Chris Churilo 00:37:42.766 Excellent. So I just had a thought. What I think-what I’m going to do is, when I post this video later on, I will start a thread on community.influxdata.com, so we can post our questions for this webinar. And Robert can see them and then answer them directly with anybody who might have some questions then-who is just a little bit too shy right now to ask them. Also, sometimes, I know after the webinar ends, then all of a sudden, your head gets flooded with questions. So this will give you an opportunity to be able to link up with him and find out more of the nitty-gritty details of his implementation. So we’ll keep the lines open for just a few more minutes, maybe somebody will not be so shy. I noticed that it’s either someone is very talkative with Q&A, or people go really shy on me. But, Robert, I do appreciate this presentation. I know when I met you and you started telling me about these use cases, I was pretty impressed with the various use cases.

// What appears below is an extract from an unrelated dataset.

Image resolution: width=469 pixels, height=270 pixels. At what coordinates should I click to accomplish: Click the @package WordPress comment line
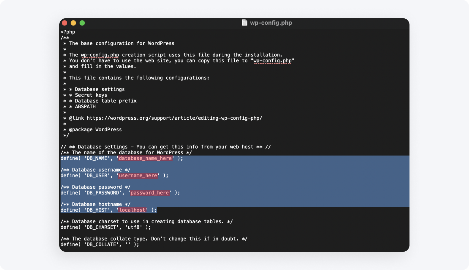click(96, 129)
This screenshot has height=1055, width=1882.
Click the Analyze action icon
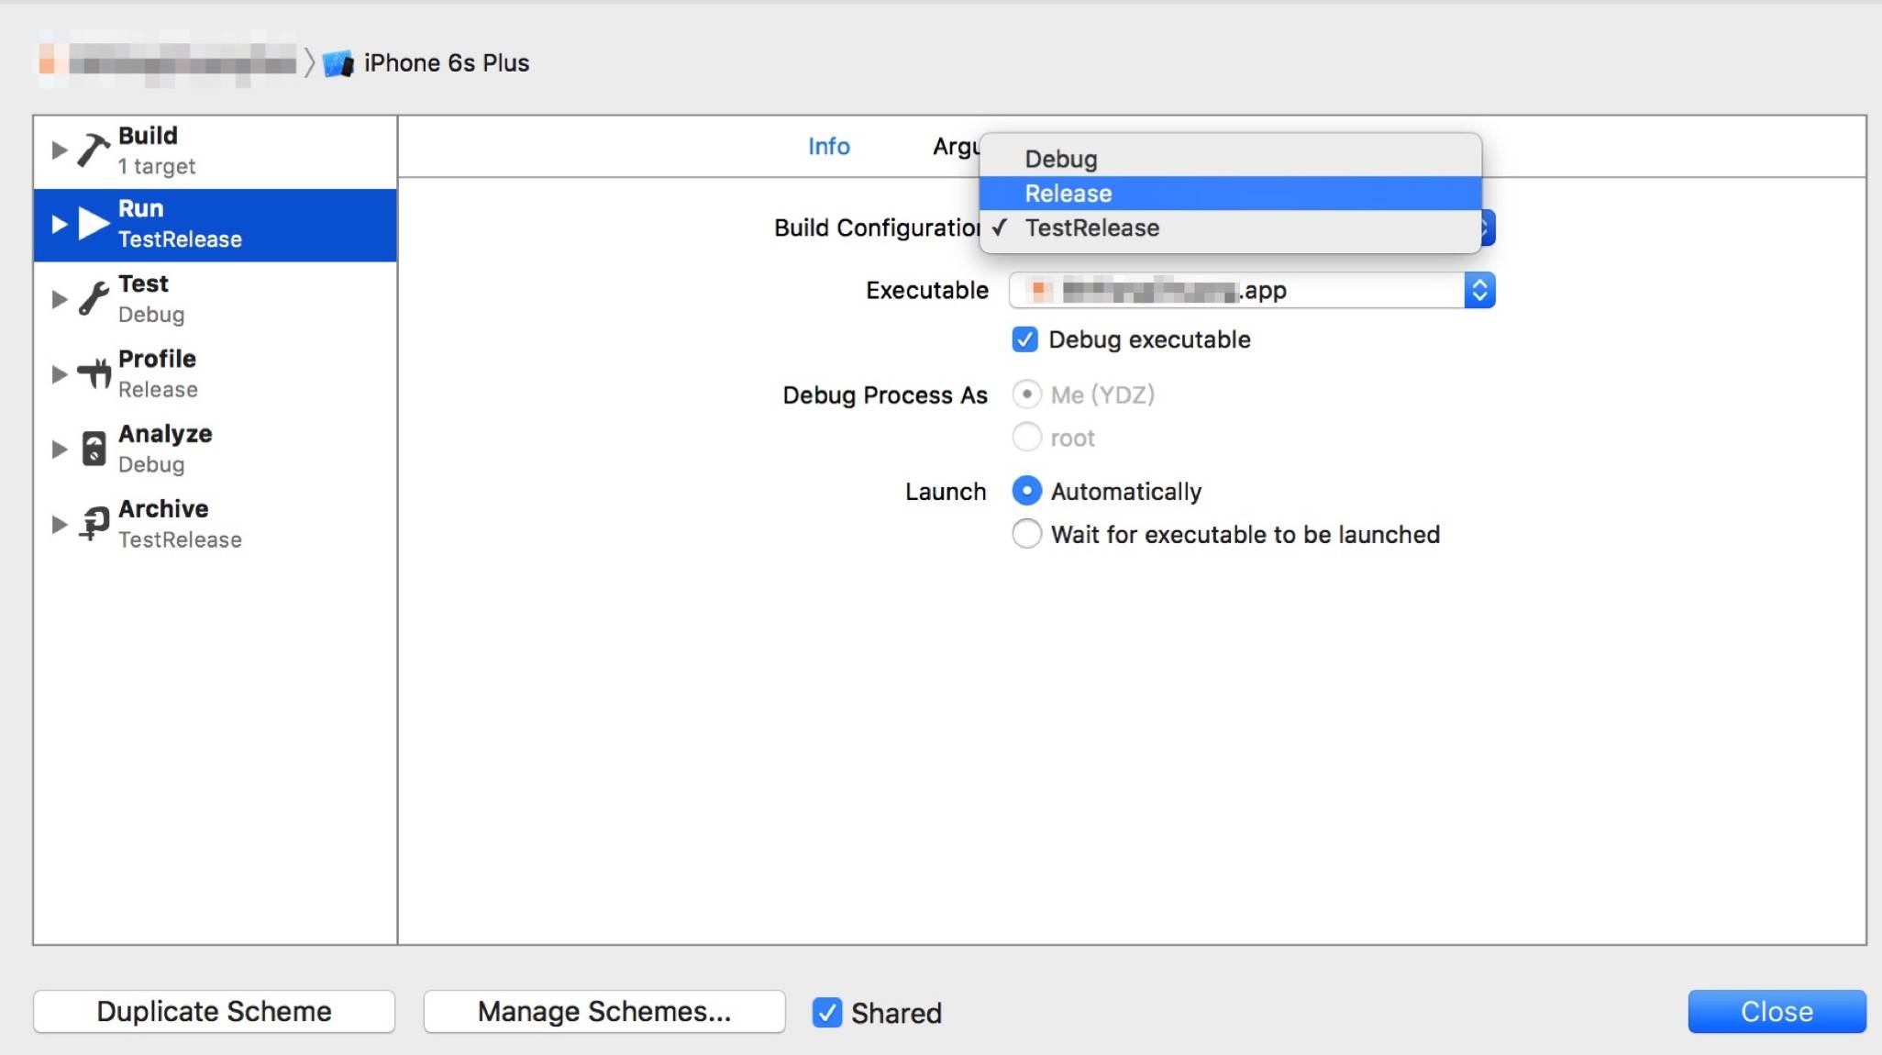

Hopefully, this will serve as inspiration for some of our other customers. That it’s not just for the typical DevOps metrics. It’s a great tool for collecting anything that you want to understand in real time or near real time, such as the KPIs that you’re collecting for your business opportunities, too.
Robert Allen 00:39:09.775 Right. There’s different ways to actually grab these metrics from the CSV file. I use a Python script that just sits there and pulls on the SQS queue for changes. Another way is a Lambda. You could easily do this as a Lambda function. I mean, it’s just different ways you can do it. I’m excited, as time goes by, I really feel that there’s going to be a lot of different ways that we’re able to use time series data in ways that we haven’t even thought of yet.
Chris Churilo 00:39:52.529 Well, awesome. Well, thanks again for joining us today. And if you have any engineers that would like to join the HMH team, reach out to Robert. I’m sure they’ve got a lot of interesting projects. As you mentioned, it’s not the same 200-year-old company as it was 200 years ago [laughter]. They’re doing some pretty innovative stuff. And Ovid says, “Thank you.” So we got at least a thank you from the crowd [laughter].
Robert Allen 00:40:21.703 Thank you.
Chris Churilo 00:40:22.915 And once again, thanks everyone for joining us. And we will be posting this webinar on our website under our Resources section. We’ve been slowly changing the website to make it a little bit easier to find these webinars.
Robert Allen 00:40:38.371 And log in, I hope.
Chris Churilo 00:40:39.641 And log in. Yes, I put that in there, Robert. It’s in there [laughter]. Definitely.
Robert Allen 00:40:48.022 Yeah, so we know.
Chris Churilo 00:40:49.743 Exactly. We will fix these issues. Once again, everybody, thank you so much. And I hope you have a wonderful day.
Robert Allen 00:40:59.757 Thanks y’all.
Chris Churilo 00:41:00.908 Thanks. Bye-bye.